C’est ainsi que l’idée politique de la juste place des croyances et de leur convivialité s’est muée sous l’impulsion des intérêts qui imposent une pensée unique en bâtisseuse de tombeaux pour tous les styles et tous les budgets. Cette fermeture au religieux et plus particulièrement au catholicisme ici, nous coupe de sagesses millénaires qui infuseraient dans la conversation publique une dimension réhumanisante à l’égard des grands enjeux de société. Ce jointement à soi, aux autres, aux morts, à la Création et à ce qui nous dépasse appartient à la beauté du monde, à la profondeur humaine si divine, à la résistance spirituelle qui ne se monnaie pas. Ces liens, même invisibles, qui nous relient au creux de notre humanité sont les conditions de la vérité, celle-là même qui libère.

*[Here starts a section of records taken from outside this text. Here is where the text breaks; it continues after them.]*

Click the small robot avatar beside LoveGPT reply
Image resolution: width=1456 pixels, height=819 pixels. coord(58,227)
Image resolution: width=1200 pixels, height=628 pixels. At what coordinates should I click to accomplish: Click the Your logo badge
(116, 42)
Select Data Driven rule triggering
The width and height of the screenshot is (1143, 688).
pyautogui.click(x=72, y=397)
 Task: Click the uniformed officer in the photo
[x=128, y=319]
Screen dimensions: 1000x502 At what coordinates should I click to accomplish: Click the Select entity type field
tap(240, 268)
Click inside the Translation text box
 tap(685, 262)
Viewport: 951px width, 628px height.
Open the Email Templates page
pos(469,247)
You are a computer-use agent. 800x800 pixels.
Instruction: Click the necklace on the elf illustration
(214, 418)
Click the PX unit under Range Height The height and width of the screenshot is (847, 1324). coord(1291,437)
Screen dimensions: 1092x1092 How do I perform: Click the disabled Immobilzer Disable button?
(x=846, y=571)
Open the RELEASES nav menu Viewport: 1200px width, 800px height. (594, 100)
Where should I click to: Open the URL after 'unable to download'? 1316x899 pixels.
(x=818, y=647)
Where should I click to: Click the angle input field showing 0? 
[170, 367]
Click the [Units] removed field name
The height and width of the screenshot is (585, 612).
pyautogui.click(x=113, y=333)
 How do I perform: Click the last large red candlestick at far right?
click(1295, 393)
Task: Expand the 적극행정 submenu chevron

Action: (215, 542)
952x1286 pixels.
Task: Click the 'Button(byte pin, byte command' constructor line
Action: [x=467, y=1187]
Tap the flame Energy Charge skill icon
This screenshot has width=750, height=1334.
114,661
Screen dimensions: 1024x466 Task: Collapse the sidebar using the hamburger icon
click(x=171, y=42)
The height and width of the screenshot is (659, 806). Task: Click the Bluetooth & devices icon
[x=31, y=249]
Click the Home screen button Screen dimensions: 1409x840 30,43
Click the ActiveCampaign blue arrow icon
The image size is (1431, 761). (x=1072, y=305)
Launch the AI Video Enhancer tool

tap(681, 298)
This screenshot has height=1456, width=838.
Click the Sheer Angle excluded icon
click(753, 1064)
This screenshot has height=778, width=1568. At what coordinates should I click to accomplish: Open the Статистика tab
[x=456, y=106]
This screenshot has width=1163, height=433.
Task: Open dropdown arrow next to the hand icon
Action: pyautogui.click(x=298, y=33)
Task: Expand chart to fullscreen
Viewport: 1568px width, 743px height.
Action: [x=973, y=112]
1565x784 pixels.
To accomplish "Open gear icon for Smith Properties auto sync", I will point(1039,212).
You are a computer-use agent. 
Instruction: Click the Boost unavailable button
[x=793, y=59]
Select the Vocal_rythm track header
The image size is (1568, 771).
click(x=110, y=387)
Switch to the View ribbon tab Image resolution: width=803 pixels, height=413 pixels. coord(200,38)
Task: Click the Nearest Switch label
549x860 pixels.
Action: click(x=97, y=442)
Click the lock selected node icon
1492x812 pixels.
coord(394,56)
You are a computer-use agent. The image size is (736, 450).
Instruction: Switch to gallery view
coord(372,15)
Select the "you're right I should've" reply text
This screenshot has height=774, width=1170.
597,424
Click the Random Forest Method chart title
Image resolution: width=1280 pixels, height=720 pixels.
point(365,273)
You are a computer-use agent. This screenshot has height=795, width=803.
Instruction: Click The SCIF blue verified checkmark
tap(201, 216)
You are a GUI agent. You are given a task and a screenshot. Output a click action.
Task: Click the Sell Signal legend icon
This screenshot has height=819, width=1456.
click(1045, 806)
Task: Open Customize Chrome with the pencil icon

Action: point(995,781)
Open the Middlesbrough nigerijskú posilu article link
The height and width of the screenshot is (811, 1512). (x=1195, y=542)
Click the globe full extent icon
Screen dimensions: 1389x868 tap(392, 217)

Vivre, par consentement, dans ce mensonge puissant et vicieux d’un progrès techno-capitaliste instrumentalisant, drapé des oripeaux de l’épanouissement individuel et collectif, c’est taire cette mémoire, c’est taire la souffrance mémorielle et le cri immémorial de l’humanité qui nous précédée. C’est taire encore ce désir de Dieu, le désir d’un Tout Autre ouvrant sur un horizon de paix et de fraternité. Ce désir charrié, ces efforts déployés depuis l’aube de l’humanité sous le souffle de Dieu. Résister en s’extirpant spirituellement du mensonge par le geste et la prière. Le geste et la prière sont cette voie pour vivifier ce qui s’efface, pour faire éclater ce qui se tait, pour recevoir la Vie, redonner le vivant plutôt que s’éteindre en consommant et en se consumant.

Pour reprendre les mots de Jean-Claude Ravet dans son dernier ouvrage, La nuit et l’aube (Nota Bene, 2024, p. 107) : « L’effacement de ces voix, avec le religieux, ne peut qu’enfermer dans les geôles du présent, sans plus de nuit ni d’issue; des geôles qui ne sont supportables que si l’on consent à habiter l’oubli ». Devoir de mémoire, devoir de prière, résister pour réhumaniser, voilà notre responsabilité.